Mãe e filha construíram casa com garrafas recicladas. • Divulgação

Edna Dantas e sua filha Maria Gabrielly Dantas resolveram inovar na construção da chamada Casa de Sal, localizada na Ilha de Itamaracá, em Pernambuco. Para erguer as paredes da casa com sete cômodos, elas desenvolveram uma técnica artesanal inovadora de encaixe e estabilização, utilizando 8 mil garrafas de vidro recicladas.

Após reunir cerca de 8 mil garrafas de vidro, as duas deram início a um projeto que hoje impressiona a comunidade. Em vez de posicionar as garrafas na horizontal, deixando visível apenas o fundo, elas optaram por instalá-las na posição vertical.

O sistema consiste em alternar cada fileira: uma é apoiada sobre a base da garrafa e a seguinte é colocada de cabeça para baixo. Dessa forma, conseguiram compensar a diferença de tamanho entre os gargalos e os fundos das garrafas, mantendo as paredes completamente niveladas e estáveis.

Toda a estrutura da casa repousa sobre uma armação de madeira reaproveitada, que sustenta o peso do telhado e impede que a carga recaia diretamente sobre as garrafas. Além disso, os espaços entre elas foram preenchidos com uma mistura de cimento e areia para mantê-las firmes, enquanto divisórias internas construídas com paletes reciclados garantem a rigidez necessária para resistir aos fortes ventos marítimos característicos da ilha.

Como surgiu a ideia

A construção da Casa de Sal começou em 1º de maio de 2020, em plena pandemia de covid-19. A ideia nasceu da observação da grande quantidade de resíduos acumulados nas praias após cada temporada turística.

Durante o primeiro ano e meio, Edna e sua filha ergueram a estrutura principal da casa.
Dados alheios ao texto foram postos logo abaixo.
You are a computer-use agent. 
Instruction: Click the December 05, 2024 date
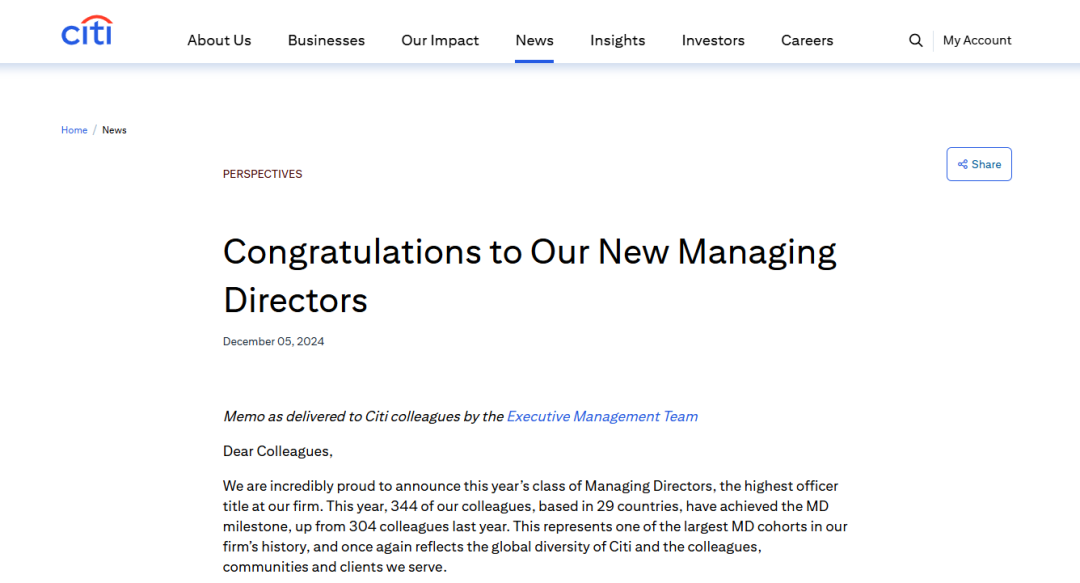273,341
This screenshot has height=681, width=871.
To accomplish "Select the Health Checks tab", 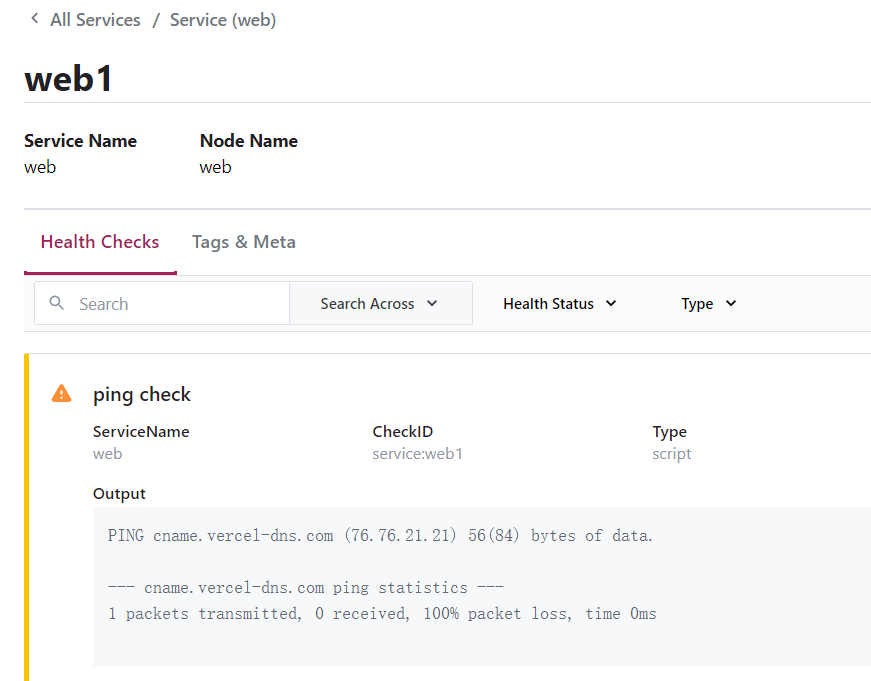I will coord(100,242).
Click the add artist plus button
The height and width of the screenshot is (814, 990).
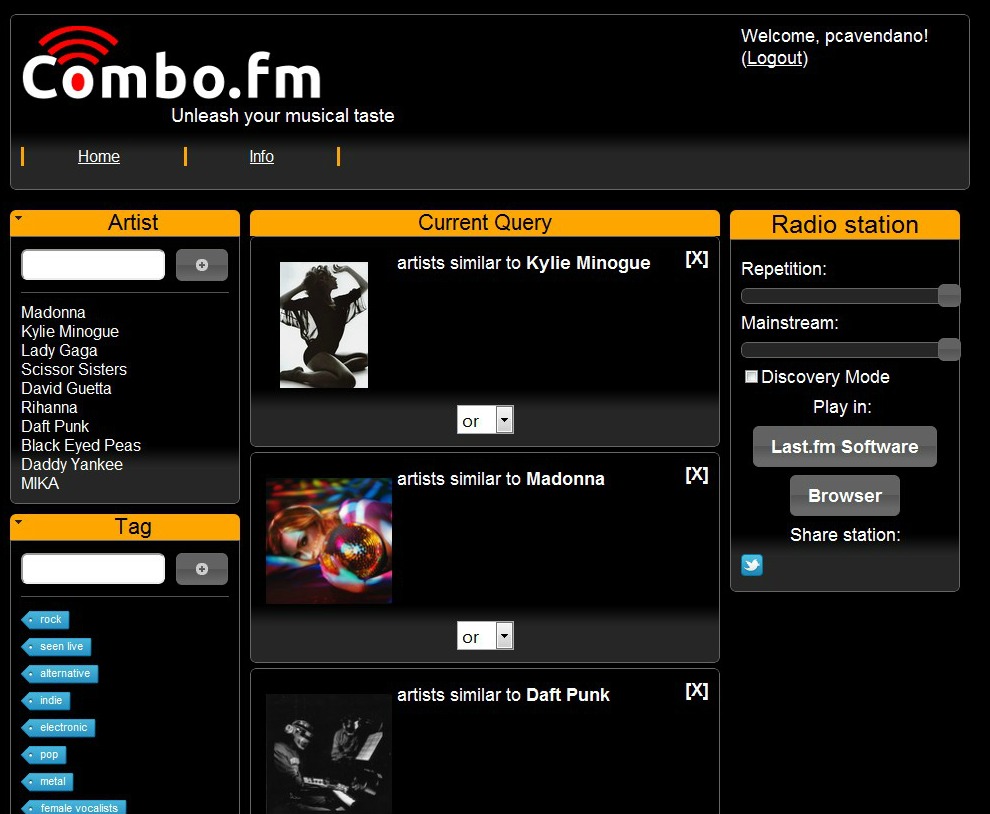coord(201,265)
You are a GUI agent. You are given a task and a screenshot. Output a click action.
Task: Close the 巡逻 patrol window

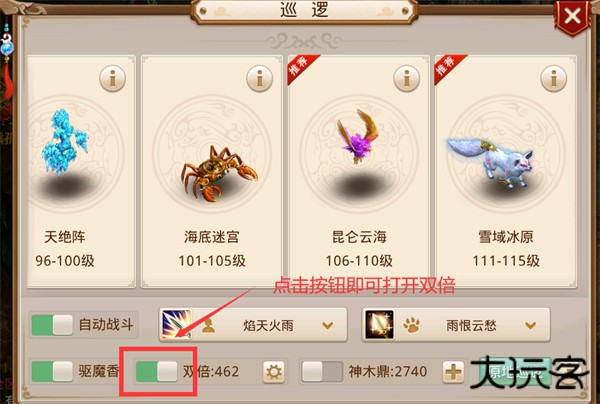point(572,17)
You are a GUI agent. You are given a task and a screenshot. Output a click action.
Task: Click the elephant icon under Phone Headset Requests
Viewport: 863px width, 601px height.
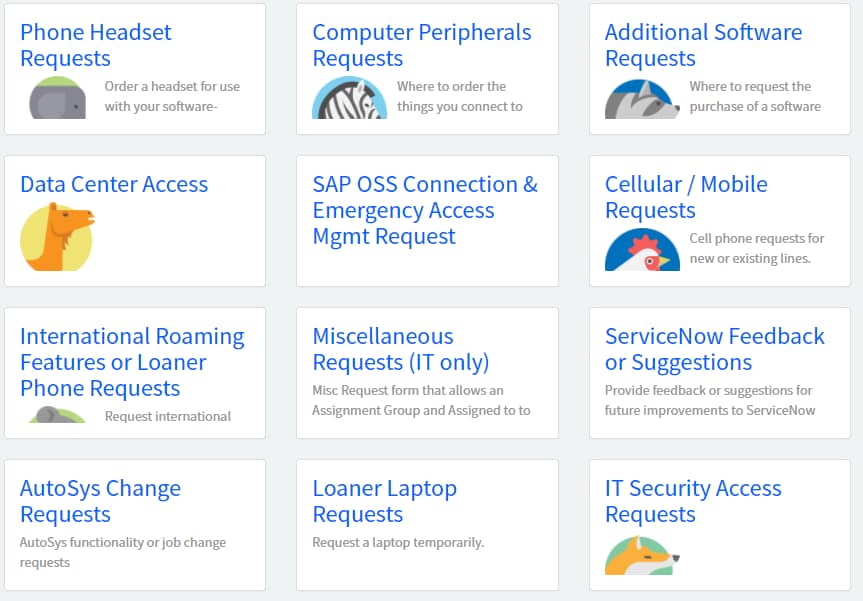pos(57,98)
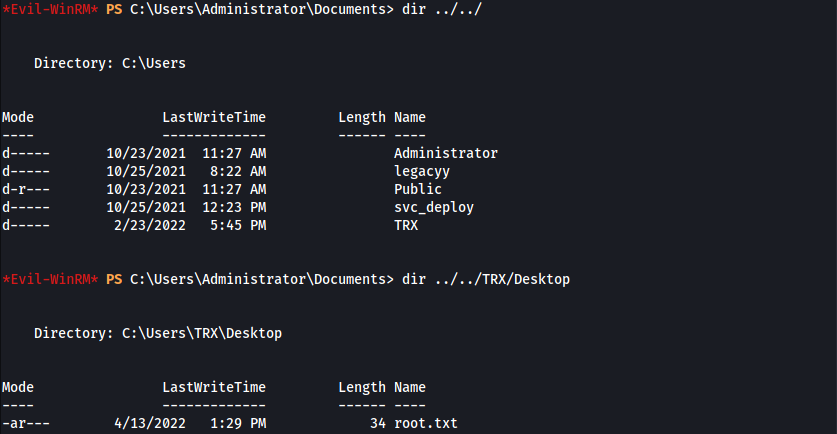This screenshot has width=837, height=434.
Task: Click the first LastWriteTime column header
Action: tap(214, 117)
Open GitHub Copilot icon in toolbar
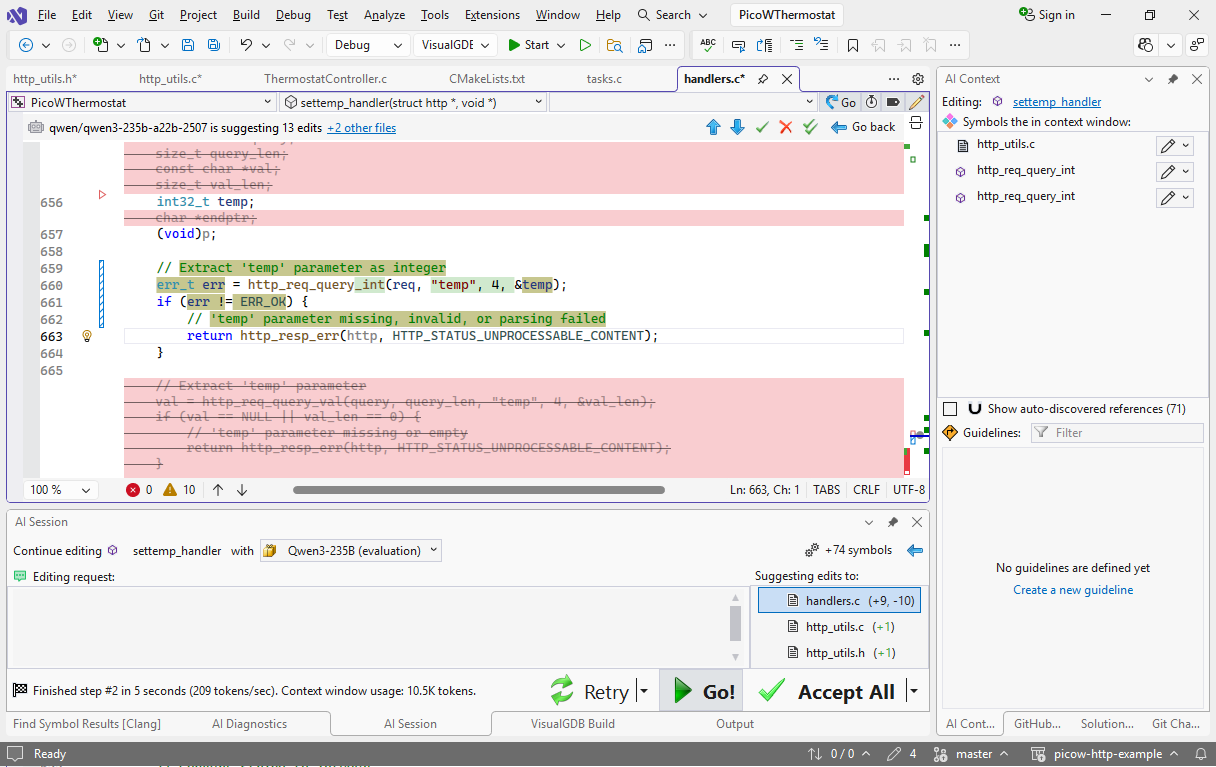The height and width of the screenshot is (767, 1216). 1145,45
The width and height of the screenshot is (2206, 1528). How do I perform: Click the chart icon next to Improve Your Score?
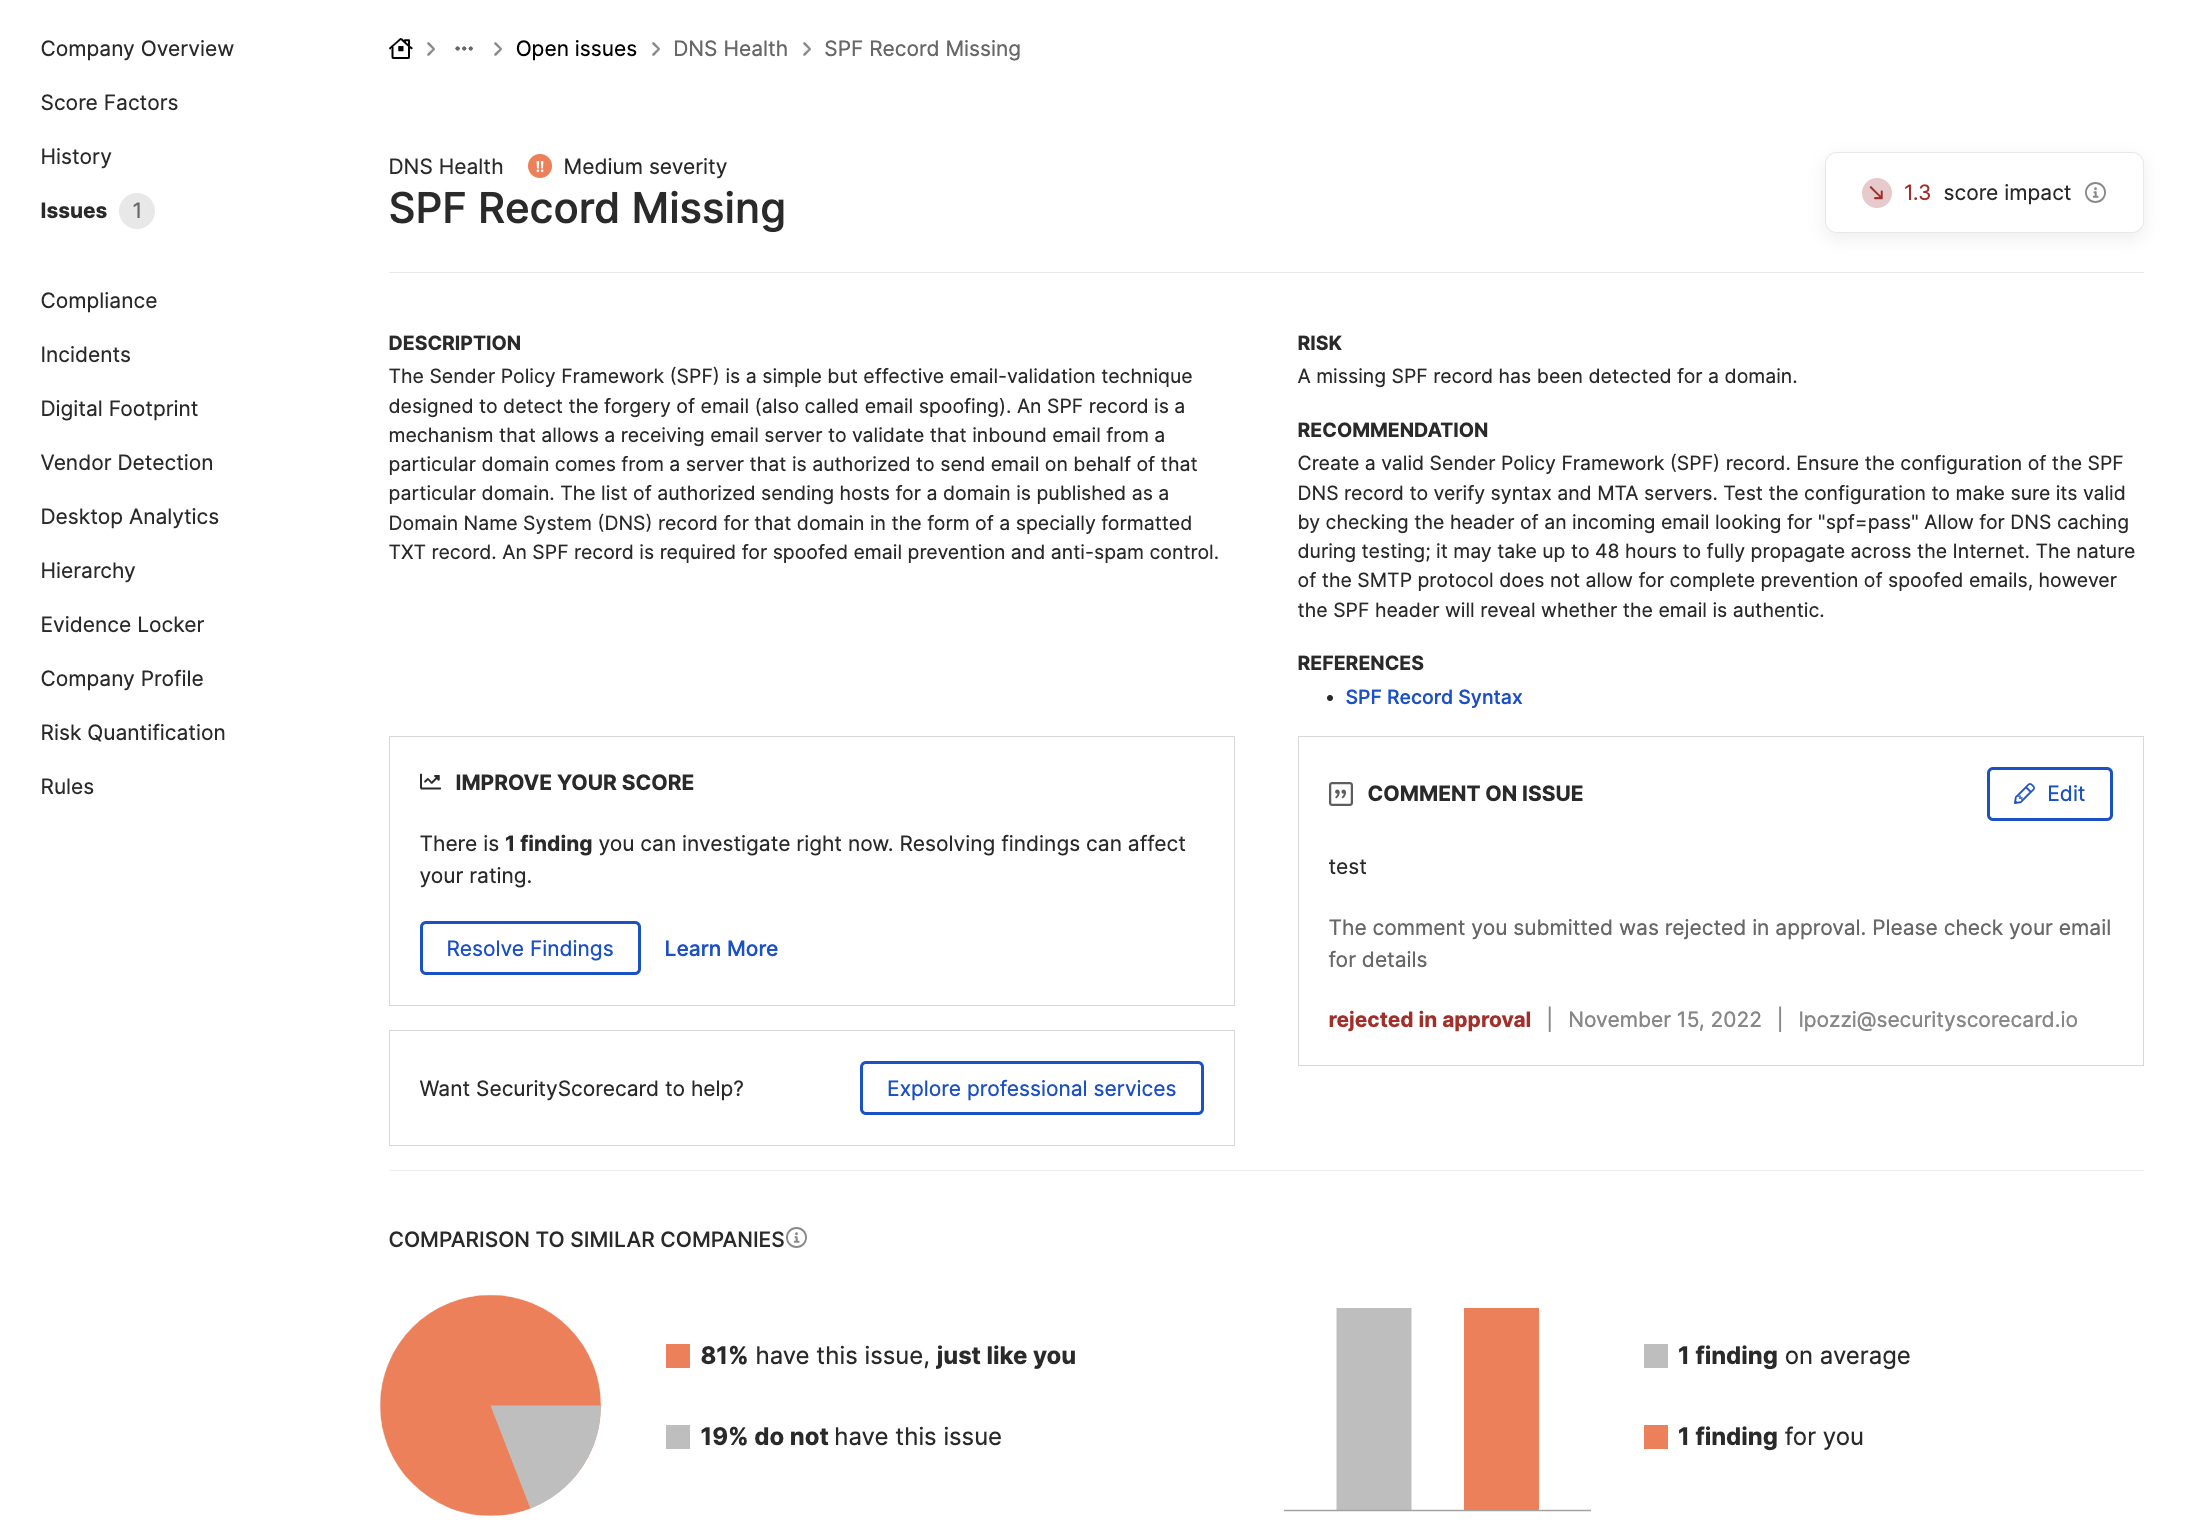pyautogui.click(x=430, y=782)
Com o passar do tempo, o projeto cresceu até se transformar em uma residência totalmente funcional.

Um dos aspectos mais impressionantes da casa é o efeito da luz natural sobre as paredes. Como as garrafas foram instaladas na posição vertical, elas permitem a passagem de reflexos e feixes de luz que transformam os ambientes.